One of the biggest features in iOS 9.3 was the ability to protect individual notes using Touch ID or a password along with Night Shift. Now with the OS X 10.11.4 update, Apple has brought the same feature to the Mac. If you’re someone who uses Notes as their default note-taking system, you’ll want to check for this update.
Here’s how to use this feature to secure notes on your Mac.
How to Lock a Note
Once the Notes app is open, you’ll see all your notes in the sidebar. Right-click on the note you want to lock and from the menu, select “Lock This Note”.
You can also go to the menubar, click “File” and select “Lock This Note” once you’ve selected the note from the list.
If this is the first time you’re locking a note on the Mac, you’ll see a popup asking you to create a password.
Once that’s done, the note will be secured.
But as you can see, the contents of the note haven’t been locked.
To actually lock down a note, you’ll need to click the “Lock” icon in the toolbar (like you can see in the screenshot below) and select “Close All Locked Notes”.

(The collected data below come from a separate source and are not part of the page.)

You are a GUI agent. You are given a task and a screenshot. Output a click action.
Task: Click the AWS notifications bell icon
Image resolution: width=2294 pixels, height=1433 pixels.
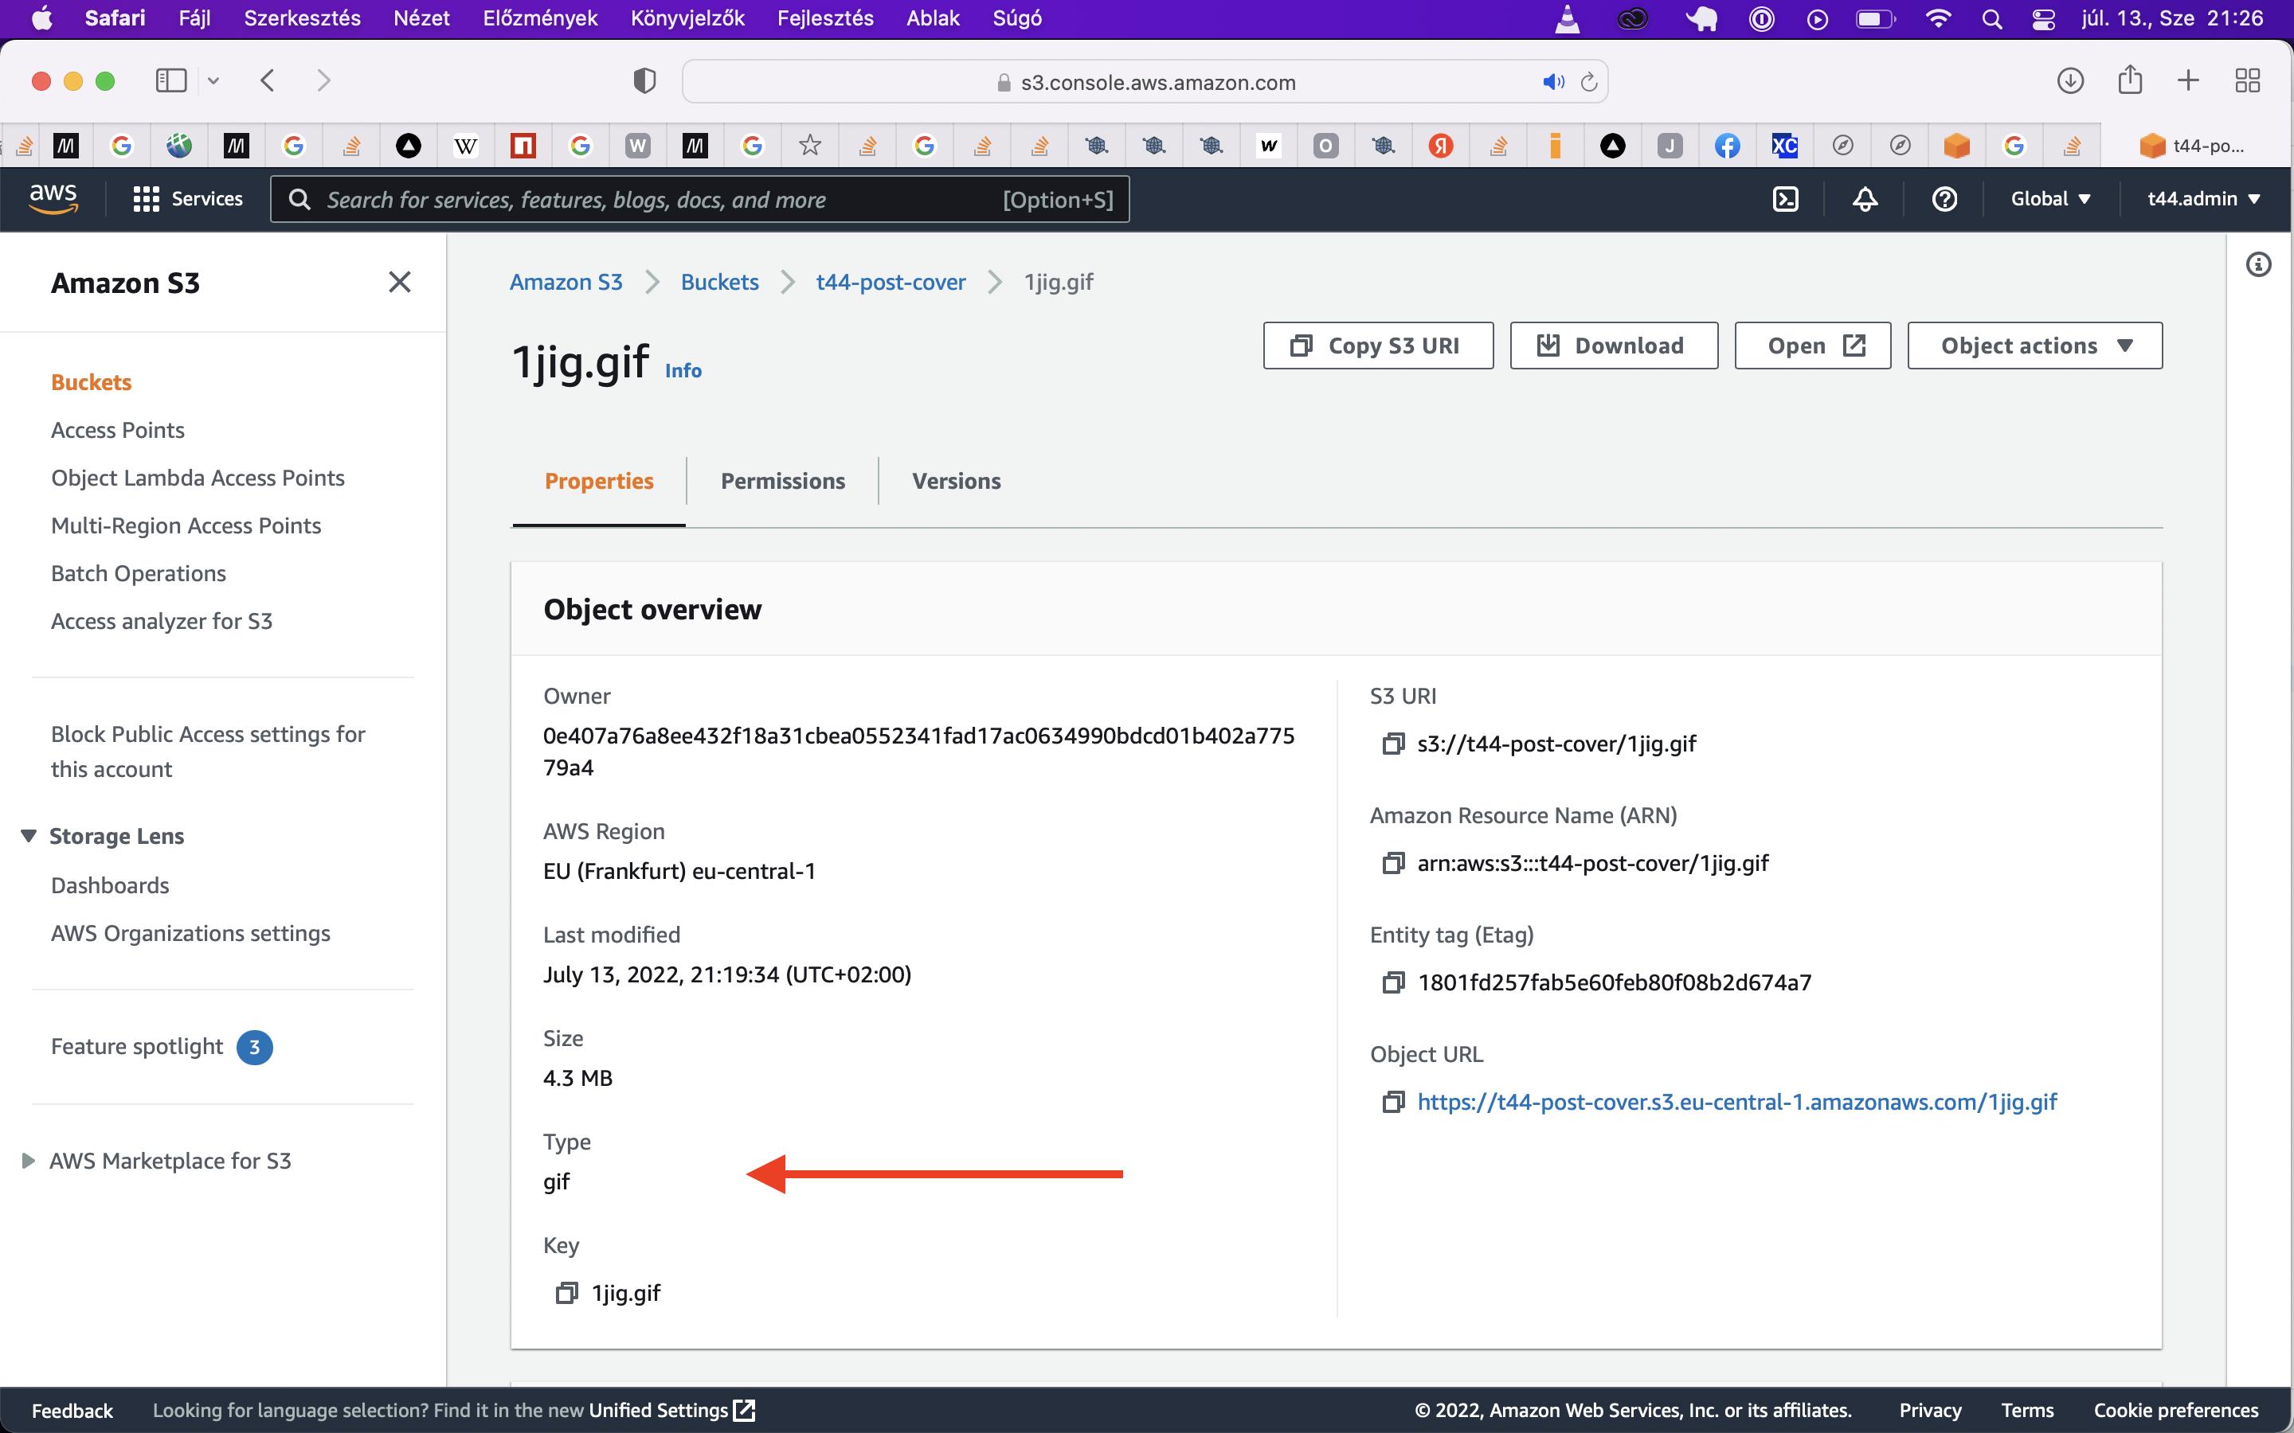1863,200
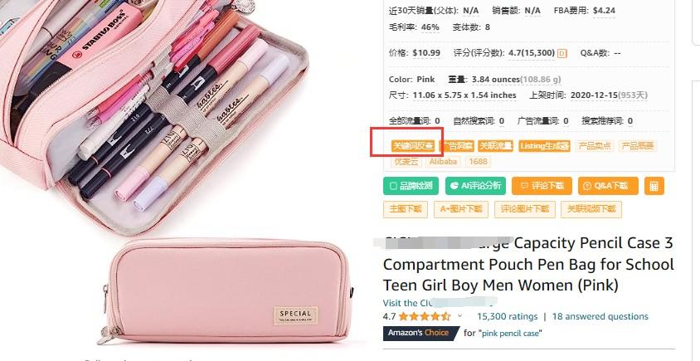Image resolution: width=700 pixels, height=361 pixels.
Task: View the 18 answered questions link
Action: pyautogui.click(x=600, y=316)
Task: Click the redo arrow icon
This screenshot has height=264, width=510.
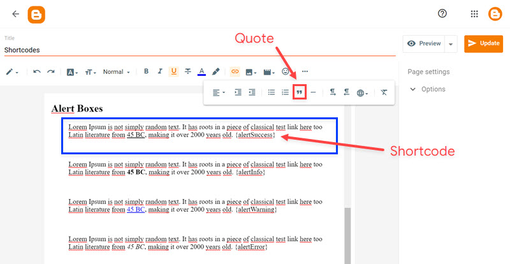Action: point(51,71)
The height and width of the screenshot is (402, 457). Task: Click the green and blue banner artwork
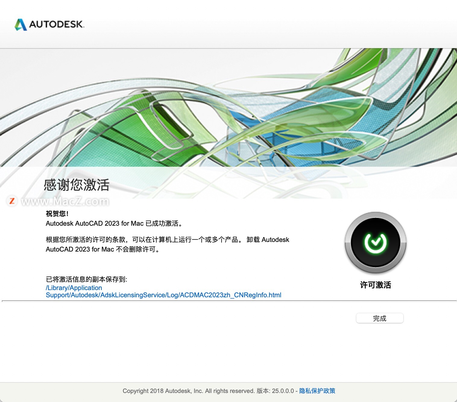[229, 108]
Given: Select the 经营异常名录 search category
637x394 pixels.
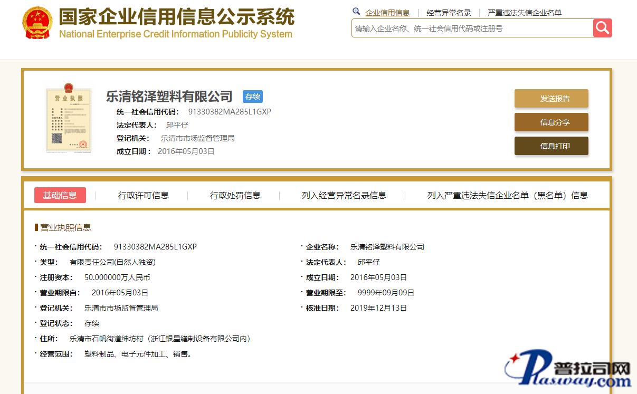Looking at the screenshot, I should pos(449,13).
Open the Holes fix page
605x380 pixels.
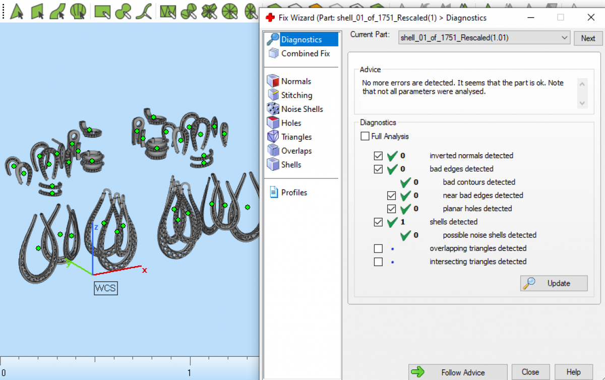point(291,123)
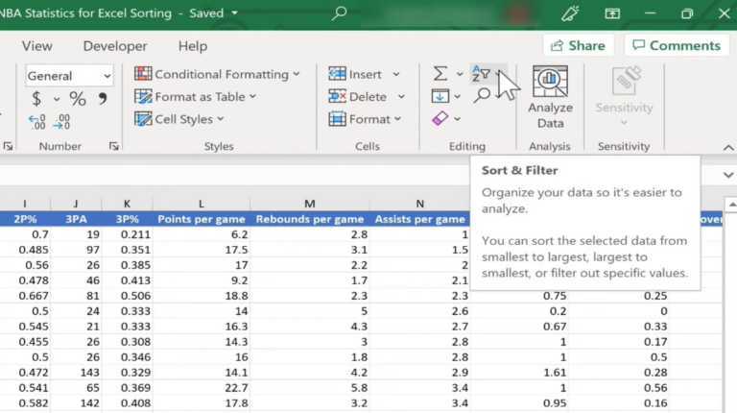The image size is (737, 413).
Task: Open the General number format dropdown
Action: click(107, 76)
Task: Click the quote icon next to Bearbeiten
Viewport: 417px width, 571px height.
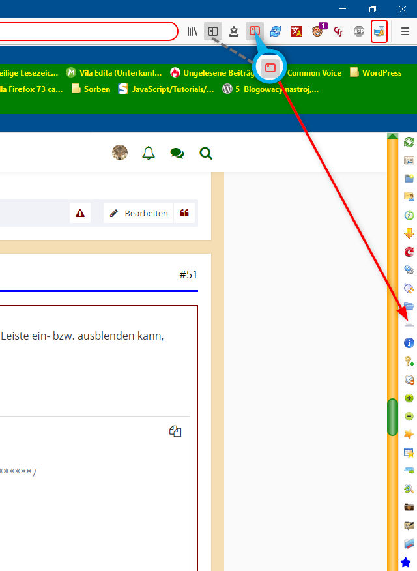Action: [184, 213]
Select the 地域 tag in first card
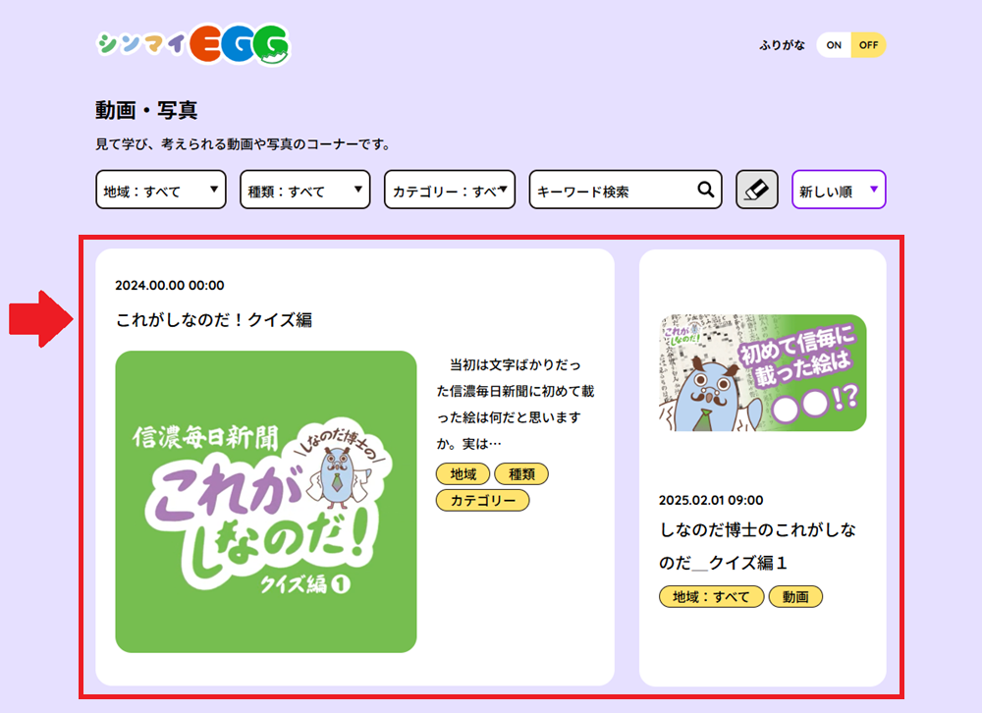The height and width of the screenshot is (713, 982). tap(463, 474)
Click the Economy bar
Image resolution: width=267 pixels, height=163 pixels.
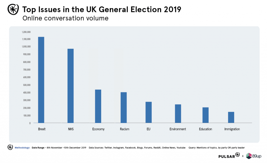coord(98,106)
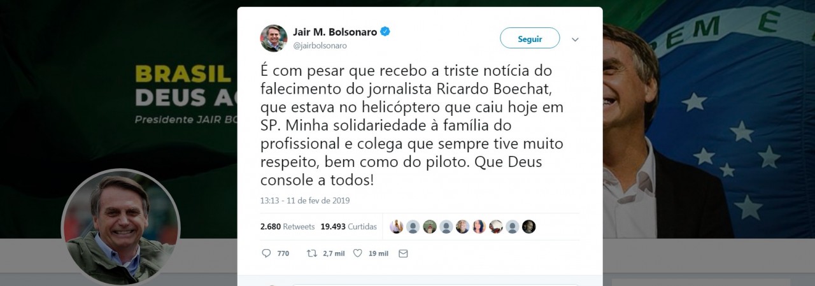This screenshot has height=286, width=815.
Task: Click the blue verified badge
Action: (x=385, y=32)
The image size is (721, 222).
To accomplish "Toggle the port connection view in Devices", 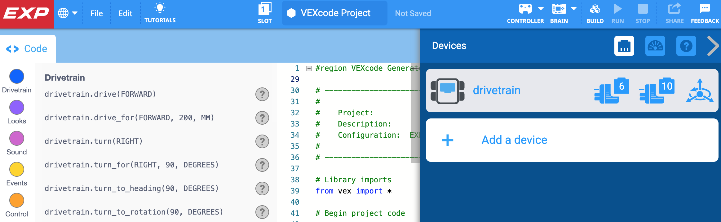I will point(625,46).
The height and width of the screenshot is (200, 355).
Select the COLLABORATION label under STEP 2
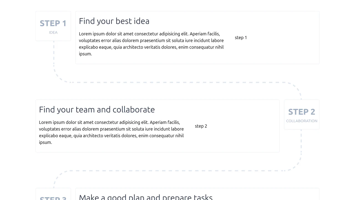302,121
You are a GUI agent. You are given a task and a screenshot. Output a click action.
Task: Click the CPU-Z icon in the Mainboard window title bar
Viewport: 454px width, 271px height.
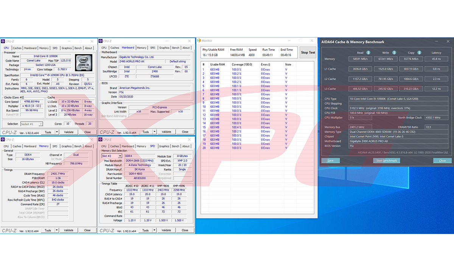click(x=101, y=41)
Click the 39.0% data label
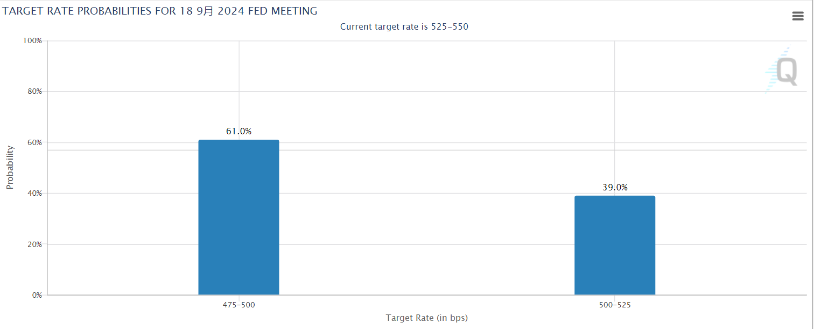This screenshot has height=329, width=814. (614, 187)
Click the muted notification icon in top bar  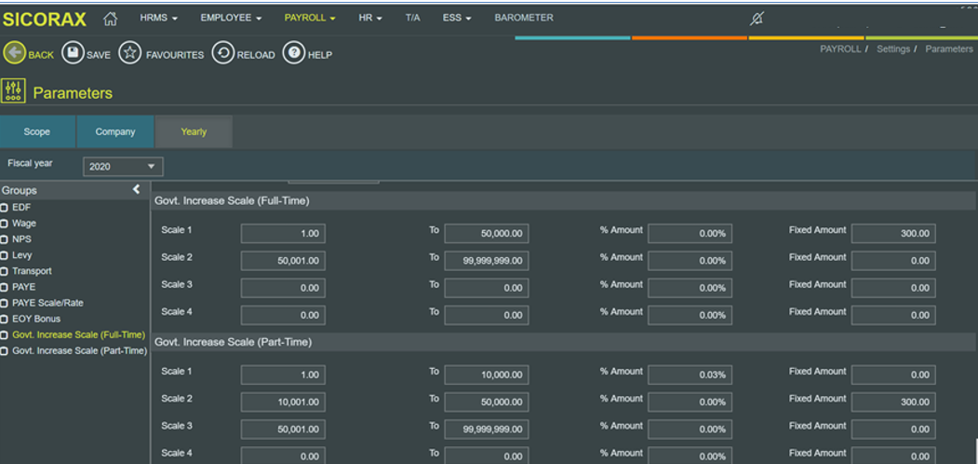(757, 18)
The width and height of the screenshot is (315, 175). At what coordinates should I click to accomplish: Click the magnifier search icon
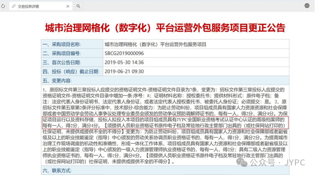point(78,6)
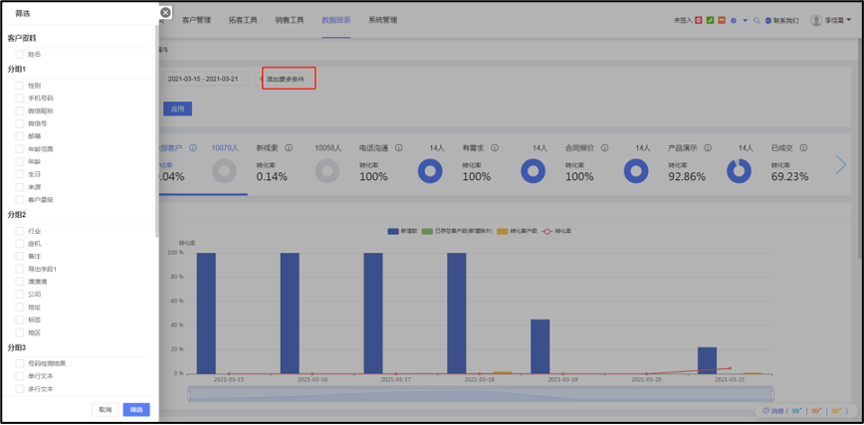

Once you select the option, all secured notes will be locked.
If you lock more than one note, just repeat the same steps.
If the notes are unlocked, you won’t be asked to enter the password again. The password though, will be common across all notes.
Secured notes will be marked by either a “locked” or “unlocked” icon in the sidebar, depending on their state.
How to Remove a Lock
Removing lock is pretty easy. Go to the locked note you no longer want to protect and right click the “Lock” icon. From the options, select “Remove lock”.
Again, if the notes are unlocked, you won’t be asked for the password. If they’re locked, you will be.
How to Change or Reset Password
The Notes Mac app lets you both change the password or just reset it outright (to do this on iOS, go to “Settings” -> “Notes”).
You can get to both options by clicking the “Notes” item from the menubar.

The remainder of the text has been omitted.